Breaking Development: Modern Web Designer's Workflow

by September 25, 2012

In his A Modern Web Designer's Workflow talk in Dallas, TX Chris Coyier outlined how he designs and builds Web site including the tools and techniques that work for him. Here's my notes from his talk:

  • Workflow is what works for you. It’s ok to start your design process in Photoshop if that’s what works for you even if others claim you need to design in the browser.
  • The advantage of a blank canvas is that you can be creative and exploratory: draw shapes, move colors around, play with textures, etc. Photoshop is a good tool for this.
  • Wireframes are useful when you don’t know what you have to work with. They help to think through the content and information that needs to be included on screens.
  • That said, don’t spend too much time in Photoshop: you’ll start to create work you’ll need to redo eventually; the Web doesn’t have a fixed canvas size (don’t depend on it too much); some kinds of styling and design is actually slower in Photoshop; there’s no interactivity.
  • Move quickly to the Web browser. “Let’s change the phrase from designing in the browser to deciding in the browser.”
  • Need to hire a designer? Try Dribbble or Authentic Jobs.
  • You need to be developing locally. Developing a big redesign or new feature is almost impossible to do on a live site.
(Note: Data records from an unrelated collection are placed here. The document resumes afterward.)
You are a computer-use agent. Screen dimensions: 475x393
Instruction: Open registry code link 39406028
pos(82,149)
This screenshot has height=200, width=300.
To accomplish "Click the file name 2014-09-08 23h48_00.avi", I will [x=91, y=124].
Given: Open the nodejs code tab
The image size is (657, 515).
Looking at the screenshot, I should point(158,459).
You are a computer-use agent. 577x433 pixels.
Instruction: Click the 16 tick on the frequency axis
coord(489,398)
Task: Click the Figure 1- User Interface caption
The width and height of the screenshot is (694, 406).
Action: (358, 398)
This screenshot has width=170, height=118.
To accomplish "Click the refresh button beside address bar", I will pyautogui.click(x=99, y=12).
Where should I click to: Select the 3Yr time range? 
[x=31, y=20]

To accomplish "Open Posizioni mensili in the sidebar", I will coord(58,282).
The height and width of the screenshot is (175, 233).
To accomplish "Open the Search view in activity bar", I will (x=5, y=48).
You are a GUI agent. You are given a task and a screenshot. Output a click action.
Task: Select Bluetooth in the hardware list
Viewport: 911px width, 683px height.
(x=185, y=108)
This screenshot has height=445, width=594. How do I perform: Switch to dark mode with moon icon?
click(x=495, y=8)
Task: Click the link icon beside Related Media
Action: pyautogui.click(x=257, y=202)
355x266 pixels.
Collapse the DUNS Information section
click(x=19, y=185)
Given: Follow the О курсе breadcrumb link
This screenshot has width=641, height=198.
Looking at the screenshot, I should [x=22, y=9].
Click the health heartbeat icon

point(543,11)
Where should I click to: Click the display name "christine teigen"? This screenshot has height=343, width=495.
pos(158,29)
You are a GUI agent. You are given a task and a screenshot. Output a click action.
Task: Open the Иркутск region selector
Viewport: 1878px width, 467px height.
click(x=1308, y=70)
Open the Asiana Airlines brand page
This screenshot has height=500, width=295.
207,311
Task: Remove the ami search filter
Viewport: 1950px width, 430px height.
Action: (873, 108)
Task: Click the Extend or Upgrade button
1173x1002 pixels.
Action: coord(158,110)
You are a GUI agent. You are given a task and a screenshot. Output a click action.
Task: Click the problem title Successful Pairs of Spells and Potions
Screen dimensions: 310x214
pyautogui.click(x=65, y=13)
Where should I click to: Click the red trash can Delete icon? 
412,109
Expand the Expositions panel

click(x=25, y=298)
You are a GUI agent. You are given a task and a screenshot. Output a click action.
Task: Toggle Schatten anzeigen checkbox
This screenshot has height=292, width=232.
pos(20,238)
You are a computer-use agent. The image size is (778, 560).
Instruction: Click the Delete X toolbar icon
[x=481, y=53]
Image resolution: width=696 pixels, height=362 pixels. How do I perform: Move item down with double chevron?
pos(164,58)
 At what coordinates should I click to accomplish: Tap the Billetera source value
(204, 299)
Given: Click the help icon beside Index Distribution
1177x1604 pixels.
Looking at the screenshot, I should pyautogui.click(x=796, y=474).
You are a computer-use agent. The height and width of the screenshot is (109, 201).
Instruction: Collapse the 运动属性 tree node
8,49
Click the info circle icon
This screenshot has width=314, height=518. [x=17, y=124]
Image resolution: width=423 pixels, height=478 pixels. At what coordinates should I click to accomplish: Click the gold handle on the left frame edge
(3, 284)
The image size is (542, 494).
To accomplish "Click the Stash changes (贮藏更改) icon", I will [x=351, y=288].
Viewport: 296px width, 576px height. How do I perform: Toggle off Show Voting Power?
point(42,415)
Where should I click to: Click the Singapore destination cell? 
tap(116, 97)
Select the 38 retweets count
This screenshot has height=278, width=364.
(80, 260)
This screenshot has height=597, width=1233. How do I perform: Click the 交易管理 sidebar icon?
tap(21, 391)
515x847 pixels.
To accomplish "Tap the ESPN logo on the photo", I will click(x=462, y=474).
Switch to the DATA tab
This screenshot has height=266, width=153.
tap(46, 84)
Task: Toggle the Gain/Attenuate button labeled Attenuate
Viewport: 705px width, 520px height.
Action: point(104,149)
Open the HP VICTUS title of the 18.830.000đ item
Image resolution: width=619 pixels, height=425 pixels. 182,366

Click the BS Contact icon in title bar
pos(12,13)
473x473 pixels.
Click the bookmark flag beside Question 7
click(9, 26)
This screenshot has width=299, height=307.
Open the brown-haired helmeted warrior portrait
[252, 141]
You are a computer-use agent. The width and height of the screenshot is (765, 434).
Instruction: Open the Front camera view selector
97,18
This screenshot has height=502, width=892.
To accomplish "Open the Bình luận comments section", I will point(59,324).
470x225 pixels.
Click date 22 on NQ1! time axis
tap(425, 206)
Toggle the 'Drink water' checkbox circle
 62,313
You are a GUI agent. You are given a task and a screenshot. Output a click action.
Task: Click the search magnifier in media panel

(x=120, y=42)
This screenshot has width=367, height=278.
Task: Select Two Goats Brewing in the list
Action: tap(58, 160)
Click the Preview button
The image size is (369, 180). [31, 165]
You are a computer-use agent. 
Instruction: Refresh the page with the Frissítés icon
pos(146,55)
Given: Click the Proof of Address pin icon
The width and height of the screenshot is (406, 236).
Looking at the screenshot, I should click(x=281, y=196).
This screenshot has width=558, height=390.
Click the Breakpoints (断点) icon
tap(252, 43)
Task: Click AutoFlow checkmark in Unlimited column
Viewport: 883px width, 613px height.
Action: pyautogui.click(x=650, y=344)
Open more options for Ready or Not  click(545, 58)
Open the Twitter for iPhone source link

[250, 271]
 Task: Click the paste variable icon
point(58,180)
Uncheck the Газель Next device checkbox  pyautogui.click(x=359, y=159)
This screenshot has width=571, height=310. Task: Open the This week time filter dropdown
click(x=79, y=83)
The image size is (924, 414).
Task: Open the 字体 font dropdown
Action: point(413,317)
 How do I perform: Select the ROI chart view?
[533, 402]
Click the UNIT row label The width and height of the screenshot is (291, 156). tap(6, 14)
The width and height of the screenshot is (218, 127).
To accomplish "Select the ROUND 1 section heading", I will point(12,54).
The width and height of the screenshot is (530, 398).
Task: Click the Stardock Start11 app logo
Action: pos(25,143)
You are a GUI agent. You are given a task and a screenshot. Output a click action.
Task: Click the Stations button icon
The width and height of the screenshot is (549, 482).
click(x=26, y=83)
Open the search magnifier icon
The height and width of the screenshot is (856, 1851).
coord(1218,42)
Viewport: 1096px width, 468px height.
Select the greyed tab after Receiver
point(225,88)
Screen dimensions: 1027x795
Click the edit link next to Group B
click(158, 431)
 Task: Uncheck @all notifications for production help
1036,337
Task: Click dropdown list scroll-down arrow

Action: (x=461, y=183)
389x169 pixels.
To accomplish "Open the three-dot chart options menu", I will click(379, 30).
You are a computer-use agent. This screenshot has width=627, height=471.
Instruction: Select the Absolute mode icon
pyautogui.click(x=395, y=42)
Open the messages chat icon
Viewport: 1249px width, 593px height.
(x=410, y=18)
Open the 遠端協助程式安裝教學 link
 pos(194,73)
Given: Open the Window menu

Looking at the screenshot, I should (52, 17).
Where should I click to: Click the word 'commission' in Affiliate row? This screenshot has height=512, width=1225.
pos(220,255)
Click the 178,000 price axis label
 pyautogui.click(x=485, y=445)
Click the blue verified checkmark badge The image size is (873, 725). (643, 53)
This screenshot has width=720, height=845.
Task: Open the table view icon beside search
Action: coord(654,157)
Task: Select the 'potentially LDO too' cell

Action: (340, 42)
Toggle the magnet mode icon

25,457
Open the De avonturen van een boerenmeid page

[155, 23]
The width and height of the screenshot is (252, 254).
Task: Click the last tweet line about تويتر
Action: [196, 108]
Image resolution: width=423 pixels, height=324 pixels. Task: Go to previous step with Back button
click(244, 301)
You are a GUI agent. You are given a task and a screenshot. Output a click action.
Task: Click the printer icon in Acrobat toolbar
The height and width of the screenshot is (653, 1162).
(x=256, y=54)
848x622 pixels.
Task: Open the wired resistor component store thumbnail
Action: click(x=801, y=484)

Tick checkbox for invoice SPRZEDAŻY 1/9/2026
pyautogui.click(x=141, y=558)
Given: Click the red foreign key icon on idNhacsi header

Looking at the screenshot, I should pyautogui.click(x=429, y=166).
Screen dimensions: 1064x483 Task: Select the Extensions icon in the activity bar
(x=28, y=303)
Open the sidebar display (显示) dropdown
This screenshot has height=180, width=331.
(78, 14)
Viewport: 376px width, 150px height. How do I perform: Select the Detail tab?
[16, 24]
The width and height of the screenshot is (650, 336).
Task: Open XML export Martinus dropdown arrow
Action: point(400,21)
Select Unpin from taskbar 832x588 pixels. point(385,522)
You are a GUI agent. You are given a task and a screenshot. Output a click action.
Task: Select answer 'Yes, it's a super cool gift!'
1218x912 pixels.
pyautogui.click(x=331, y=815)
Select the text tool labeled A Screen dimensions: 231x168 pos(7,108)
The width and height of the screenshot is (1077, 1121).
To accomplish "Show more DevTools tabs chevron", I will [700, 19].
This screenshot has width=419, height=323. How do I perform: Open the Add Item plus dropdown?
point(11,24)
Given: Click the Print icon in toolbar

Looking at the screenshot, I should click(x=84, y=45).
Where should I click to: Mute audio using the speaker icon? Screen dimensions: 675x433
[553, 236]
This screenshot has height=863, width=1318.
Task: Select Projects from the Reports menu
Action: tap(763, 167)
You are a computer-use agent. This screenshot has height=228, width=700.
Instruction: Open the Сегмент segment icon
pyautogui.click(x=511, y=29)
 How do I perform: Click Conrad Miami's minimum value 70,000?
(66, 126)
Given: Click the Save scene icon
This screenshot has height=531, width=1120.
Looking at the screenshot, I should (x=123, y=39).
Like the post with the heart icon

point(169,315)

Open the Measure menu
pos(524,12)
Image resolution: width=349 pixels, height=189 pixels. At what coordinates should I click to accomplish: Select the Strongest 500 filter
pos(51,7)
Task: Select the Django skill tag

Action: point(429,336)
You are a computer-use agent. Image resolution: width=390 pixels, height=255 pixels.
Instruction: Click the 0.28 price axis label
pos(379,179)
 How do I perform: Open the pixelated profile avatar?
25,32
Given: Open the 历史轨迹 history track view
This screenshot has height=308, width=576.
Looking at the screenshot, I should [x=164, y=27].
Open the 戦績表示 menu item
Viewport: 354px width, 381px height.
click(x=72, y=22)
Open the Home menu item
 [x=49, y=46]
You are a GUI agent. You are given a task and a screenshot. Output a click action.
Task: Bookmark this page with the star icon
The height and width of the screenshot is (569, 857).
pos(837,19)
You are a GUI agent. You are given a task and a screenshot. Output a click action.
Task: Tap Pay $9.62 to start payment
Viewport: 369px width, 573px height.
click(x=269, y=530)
As soon as you have two or more people local development is needed. You can use version control, preprocessors, deploy at will, and work offline.
  • MAMP Pro: allows you to create a local domain easily.
  • Git and Github allows you to push changes to the server but you still need to deploy your code. You can use tools like Beanstalk to do deployment.
  • Get to know your code editor. Know what it can do so you are as productive as possible. Sublime Text, for example, has super fast find in project; per project settings; autocomplete functions; easy to enforce spacing preferences; etc.

CSS Preprocessors

  • CSS Preprocessors (like SASS) allow you to use CSS variables and mixins. Both help you keep code DRY and allow you to change once to change everywhere. But it also prevents you from doing stupid stuff.
  • Compass gives you a set of mixins that help you manage CSS3 pre-fixes and requirements.
  • You can nest CSS declarations in SASS. This is the thing you’ll miss the most when you go back to writing regular CSS.
  • Media queries are typically included at the end of a CSS file. With a pre-processor, you can nest them inside of code where they are more natural to understand.
  • Preprocessors make writing CSS fun again.
  • The best way to learn a preprocessor is to use it on an actual project.
  • CodeKit allows you to write preprocessor code and compiles for you locally on your machine. It also enables code injection: where you can change styles even in a stateful application.

Performance

  • Loading less resources helps improve performance. Use the 1,2,3 rule to load a global stylesheet, followed by a local one, followed by (maybe) a highly specific one. If you have more than three stylesheets, you’re probably doing it wrong.
  • You can then concatenate CSS and Javascript using a tool like CodeKit that creates a single file from all your CSS and Javascript files.
  • CodeKit also has a single click action for compressing images to cut down on file size. There’s other tools that do image compression as well.
  • You can test in older browsers by running multiple versions, VMs, or using Browserstack which does all your browser and OS testing (including mobile) through a browser.